Nouvelle succursale de Liquidation Marie | Des gens en file dès 5 h du matin à Granby

(Granby) À 5 h jeudi matin, Nancy Maloney était prête. Assise confortablement sur une chaise de camping, emmitouflée dans une couverture chaude, elle était la première en ligne pour l’ouverture officielle du magasin Liquidation Marie à Granby.
Publié à
8 h 14
« À Belœil, les premiers étaient arrivés à 5 h 45, mais 5 h, c’est un record », a lancé Louis Ducas, un employé déjà à pied d’œuvre pour mettre la touche finale aux derniers préparatifs avant l’ouverture prévue à 9 h.
« J’ai mal dormi, confie Mme Maloney, venue accompagnée de sa fille, Marie-Pierre Pepin. Je me demandais si j’aillais arriver à temps. »

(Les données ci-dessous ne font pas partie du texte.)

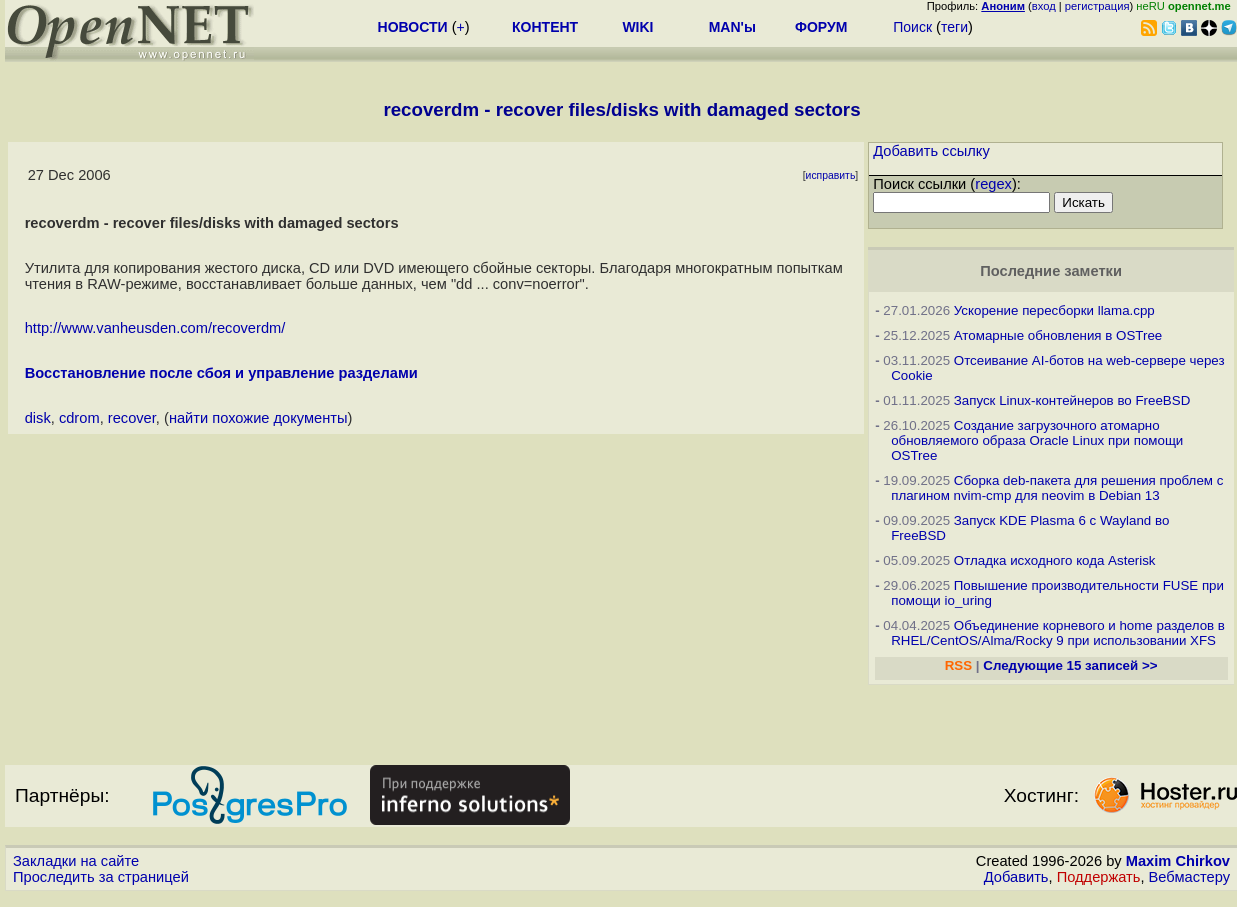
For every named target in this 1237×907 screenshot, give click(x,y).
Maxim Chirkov (1178, 861)
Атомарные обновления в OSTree (1058, 335)
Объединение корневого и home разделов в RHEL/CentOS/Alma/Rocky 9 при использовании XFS (1058, 633)
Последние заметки (1051, 271)
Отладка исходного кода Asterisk (1055, 560)
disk (38, 418)
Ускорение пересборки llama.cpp (1054, 310)
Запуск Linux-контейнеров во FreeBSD (1072, 400)
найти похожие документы (258, 418)
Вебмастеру (1189, 877)
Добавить (1016, 877)
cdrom (79, 418)
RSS (958, 665)
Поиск (912, 27)
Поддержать (1099, 877)
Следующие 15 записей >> (1070, 665)
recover (132, 418)
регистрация (1097, 6)
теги (954, 27)
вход (1044, 6)
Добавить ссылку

Pourquoi venir si tôt ? Parce qu’on ne fait entrer que 50 personnes à la fois, explique-t-elle. Et il y a ce matelas vendu à bon prix qu’elle veut absolument se procurer.
Un peu plus loin dans la ligne, Christian Dion, café à la main, se surprend lui-même d’être là. « Je ne suis jamais venu à une ouverture. Mais avec l’inflation, on a quasiment plus le choix », dit-il.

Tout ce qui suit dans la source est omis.